**RECORD EXTRACTS**
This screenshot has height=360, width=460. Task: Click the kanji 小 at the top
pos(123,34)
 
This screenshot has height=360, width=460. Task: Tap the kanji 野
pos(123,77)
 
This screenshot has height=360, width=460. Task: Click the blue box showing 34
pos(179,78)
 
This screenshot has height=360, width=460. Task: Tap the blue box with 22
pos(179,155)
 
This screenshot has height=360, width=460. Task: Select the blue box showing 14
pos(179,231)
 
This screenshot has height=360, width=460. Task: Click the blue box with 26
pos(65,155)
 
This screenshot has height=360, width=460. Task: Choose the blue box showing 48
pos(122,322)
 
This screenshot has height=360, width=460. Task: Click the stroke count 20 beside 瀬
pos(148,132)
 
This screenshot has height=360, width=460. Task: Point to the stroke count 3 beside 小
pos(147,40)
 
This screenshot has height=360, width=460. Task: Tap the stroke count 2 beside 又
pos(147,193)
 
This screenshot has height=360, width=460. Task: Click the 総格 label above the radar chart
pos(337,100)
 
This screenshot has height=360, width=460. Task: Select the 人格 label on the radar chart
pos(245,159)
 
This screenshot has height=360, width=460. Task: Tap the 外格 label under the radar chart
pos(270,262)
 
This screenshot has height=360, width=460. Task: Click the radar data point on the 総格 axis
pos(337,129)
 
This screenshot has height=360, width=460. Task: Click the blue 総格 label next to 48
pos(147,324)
...
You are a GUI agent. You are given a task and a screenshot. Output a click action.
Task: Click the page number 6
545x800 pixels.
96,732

**WHAT TO PRODUCE**
Swap "blue box" for "blue tile" in the records from the line with "This screenshot has height=360, width=460. Task: Click the kanji" up to and including the line with "pos(122,322)", and leave everything else as it is. Return only those lines.

**ANSWER TO THE TASK**
This screenshot has height=360, width=460. Task: Click the kanji 小 at the top
pos(123,34)
 
This screenshot has height=360, width=460. Task: Tap the kanji 野
pos(123,77)
 
This screenshot has height=360, width=460. Task: Click the blue tile showing 34
pos(179,78)
 
This screenshot has height=360, width=460. Task: Tap the blue tile with 22
pos(179,155)
 
This screenshot has height=360, width=460. Task: Select the blue tile showing 14
pos(179,231)
 
This screenshot has height=360, width=460. Task: Click the blue tile with 26
pos(65,155)
 
This screenshot has height=360, width=460. Task: Choose the blue tile showing 48
pos(122,322)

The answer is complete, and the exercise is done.